The documentation for the number_of_factors method contains more examples, etc.

B) How to construct an S-adic word in SageMath

The method words.s_adic in SageMath allows to construct an S-adic sequence from a directive sequence, a set of substitutions and a sequence of first letters.

For example, we may use Kolakoski word as a directive sequence:

sage: directive_sequence = words.KolakoskiWord()
sage: directive_sequence
word: 1221121221221121122121121221121121221221...

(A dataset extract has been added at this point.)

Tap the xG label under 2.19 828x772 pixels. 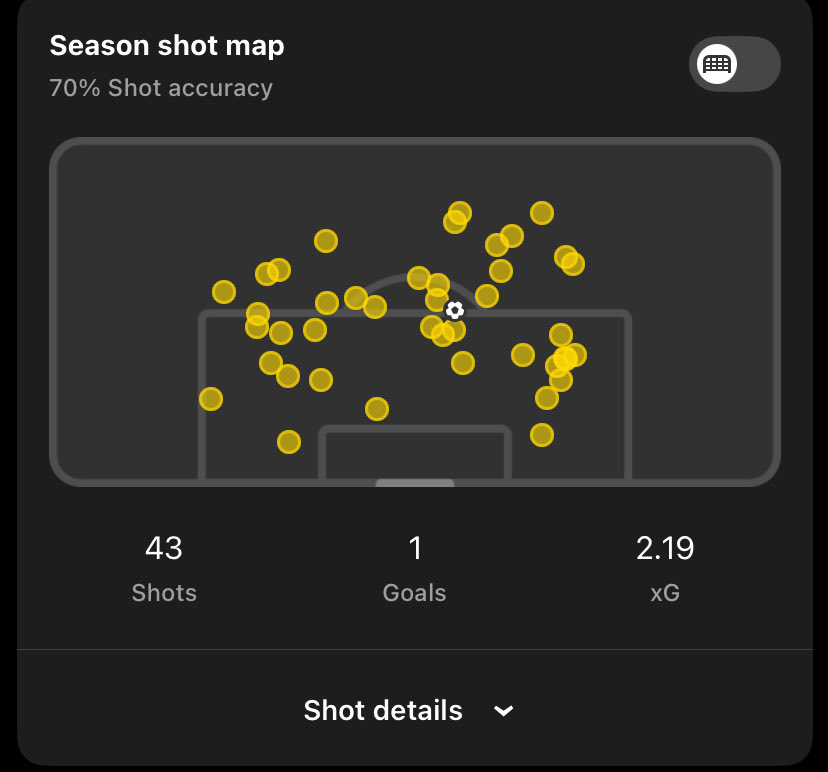tap(665, 593)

Then, I define the Thue-Morse and Fibonacci substitutions:

sage: tm = WordMorphism('a->ab,b->ba')
sage: fib = WordMorphism('a->ab,b->a')
sage: tm
WordMorphism: a->ab, b->ba
sage: fib
WordMorphism: a->ab, b->a


Then, to define an S-adic sequence, I also need to define the sequence of first letters. Here, it is always the constant sequence a,a,a,a,...:

sage: from itertools import repeat
sage: letters = repeat('a')


I associate the letter 1 in the Kolakoski sequence to the Thue-Morse morphism and 2 to the Fibonacci morphism, this allows to construct an S-adic sequence:

sage: w = words.s_adic(directive_sequence, letters, {1:tm, 2:fib})
sage: w
word: abbaababbaabbaabbaababbaabbaababbaababba...


Then, as above, I can take a prefix and compute its factor complexity:

sage: prefix = w[:100000]
sage: [prefix.number_of_factors(i) for i in range(20)]
[1, 2, 4, 6, 7, 8, 9, 10, 12, 14, 16, 18, 20, 22, 24, 26, 28, 30, 34, 38]


C) Creating an S-adic sequence from Brun algorithm

With the package slabbe, you can construct an S-adic sequence from some of the known Multidimensional Continued Fraction Algorithm.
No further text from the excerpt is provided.